Adjusting to the new ‘school shooting’ culture
Students talk about how the new ‘school shooting’ culture affects their daily college experience.
By Sonya Haines
In the wake of yet another school shooting, students are faced with the difficult question of whether they are safe in their school environment and whether their schools are prepared if an active-shooter situation were to happen on campus.
In April 2007, an active shooter went on a three-and-a-half hour shooting spree ending with 32 students and faculty dead at Virginia Polytechnic Institute and State University in Blacksburg, Virginia.
“I remember being in sixth grade and not really, fully, understanding the magnitude of the situation,” said Jennifer Smith, a senior at the University of Alabama. “I was upset, of course, but not as upset as I would be now about a college shooting as a senior in college.”

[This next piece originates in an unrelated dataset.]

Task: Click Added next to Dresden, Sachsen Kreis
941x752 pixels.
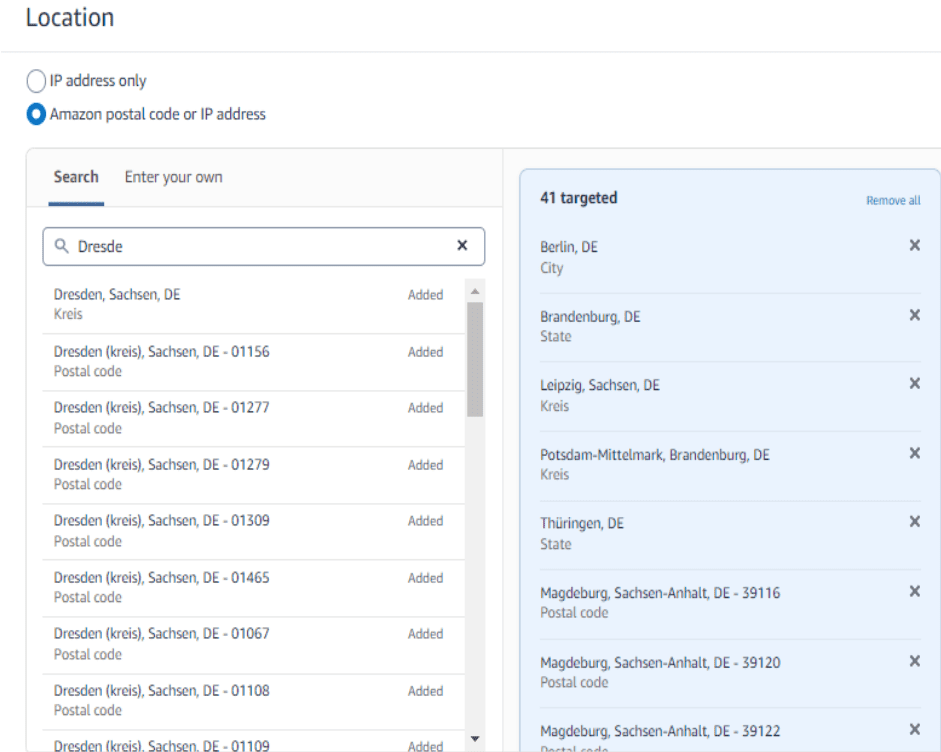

Growing up in a culture where school shootings are a common event, students find they think about what they would do in the case of an active shooter more often.
“I am from Parkland, Florida, and I am in a class with someone who is also from another town of a school shooting,” said Alejandra Tenorio, a senior at the University of Alabama. “The fact that we have gotten to the point where we are in classes with multiple people growing up in towns where these things are happening shows just how often it happens.”

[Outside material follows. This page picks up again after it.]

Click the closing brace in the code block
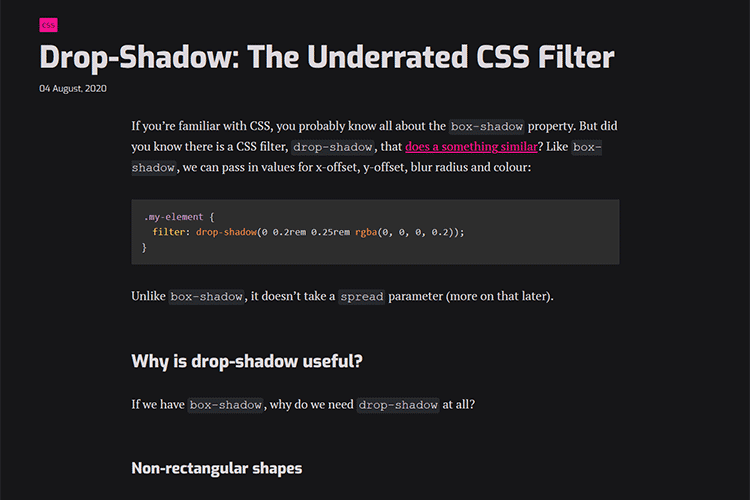The height and width of the screenshot is (500, 750). (145, 246)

Smith said she finds herself thinking about what she would do and where she would go if there were an active shooter once or twice most days during her walk to class. While she refuses to allow her fear of what could happen control the way she lives her life, the thoughts still haunt her daily.
“While talking about the most recent shooting in class the other day, a girl said that every time she enters into a classroom she thinks about what she would do in the case of an active shooter,” Tenorio said.
When asked if they feel the university has properly prepared them in the event of an active shooter, it is a natural response for students to say they feel prepared. However, when asked about specifics, students often drew blanks.
“Now that I think about it, I actually can’t think of anything specific,” Smith said. “I’m sure they’re out there, but they don’t do a good enough job of showcasing them the same as they do for, say, how to prepare for a tornado.”
Virginia Tech faced criticism after the shooting for the amount of time that it took to notify students of the situation. At 7:15 a.m. the 911 call was made reporting the first two victims. Students did not receive the first email until 9:26 a.m. reporting a shooting, but not conveying the severity of the issue or urging students to stay off campus. In fact, classes were not officially canceled until 10:16 a.m.
“Usually when a robbery happens, we get an email that starts with ‘earlier this morning’ and it kind of makes me a little on edge,” Smith said. “Like what if I was in the exact same place five minutes after it happened? I usually wouldn’t know about it right away.”
In January 2017 there was a hostage situation on Bryant Drive at the Alabama Credit Union. A man arrived with the intention of robbing the bank, police said. The credit union is on campus near the law school. While classes were not in session, they were set to begin the next day and there were students on campus returning from winter break.
“I was actually at the office in Coleman Coliseum when my mom started blowing up my phone about what was happening,” Smith said. “I, nor the other people in my office, knew about it. A local channel in Birmingham knew about it before the university notified those who were less than a mile away from the location.”
For Smith, a major concern continues to be the amount of time that would pass before notifications are sent out.
“I’m not trying to call out UAPD or anything because I don’t know if they have any kind of regulations on that sort of stuff, but it is a little concerning,” Smith said. “I love this university and I know they definitely have a system in place in case of an active shooter, but I do think they could do a better job of making that system more public and address it in a better way.”